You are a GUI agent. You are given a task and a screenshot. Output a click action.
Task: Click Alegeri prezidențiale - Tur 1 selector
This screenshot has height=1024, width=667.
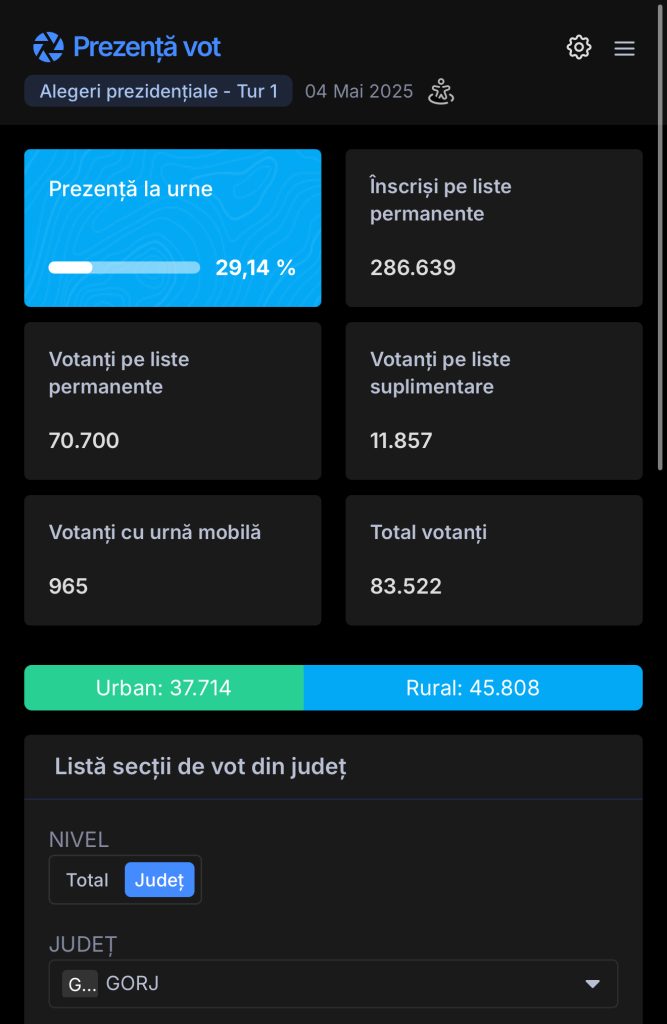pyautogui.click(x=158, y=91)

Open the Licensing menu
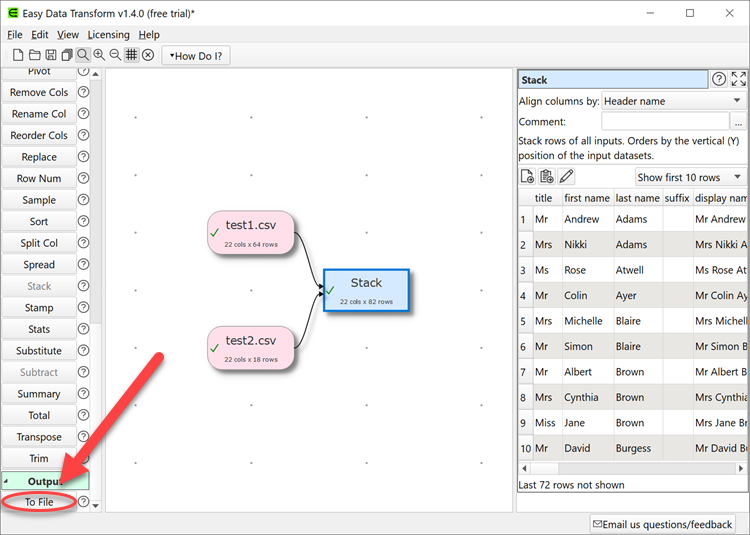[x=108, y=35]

◇ ◇ ◇ ◇ ◇

## [Try it]
Every line above should be transcribed word for word; leave the pictures out.

## [Answer for the task]
You are a GUI agent. You are given a task and a screenshot. Output a click action.
Task: Click Alegeri prezidențiale - Tur 1 selector
This screenshot has height=1024, width=667.
pyautogui.click(x=158, y=91)

Open the Licensing menu
[x=108, y=35]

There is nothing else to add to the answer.